Puʻupehe Platform, also known Puʻu Pehe and in tourist literature as Sweetheart Rock, is a triangular sea stack 150 feet off the peninsula separating Mānele Bay and Hulopoʻe Bay on the island of Lānaʻi, Hawaiʻi.

Both its Hawaiian and its English name allude to a legend about Pehe, the beautiful daughter of a local chief, whose jealous husband, Makakehau ('Misty Eyes' clouded by her beauty), confined her to a nearby cave facing the open ocean. When a storm arose while he was away fetching fresh water for her, high seas flooded the cave and drowned her before he could return to rescue her.

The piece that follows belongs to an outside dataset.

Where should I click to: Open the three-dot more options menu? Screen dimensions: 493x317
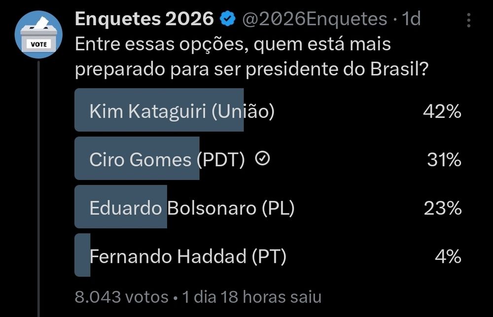point(468,20)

In his grief, he is said to have hauled her body to the top of the rock, where he entombed her before leaping to his own death. However, when the archaeologist Kenneth Emory investigated the "tomb" in detail in 1921, he found no human bones, only those of sea birds, leading him to conclude that the carefully arranged stones were an altar built by either bird hunters or fishermen.

Since 1976, Puʻu Pehe has marked the boundary between two subzones of the 309-acre Mānele-Hulopoʻe Marine Life Conservation District designated by the State of Hawaii Division of Aquatic Resources. Subzone B includes Mānele Bay boat harbor, while Subzone A includes Hulopoʻe Bay, where no motorized vessels are permitted. Both zones contain clear waters and extensive coral reefs that provide excellent snorkeling and Scuba-diving opportunities.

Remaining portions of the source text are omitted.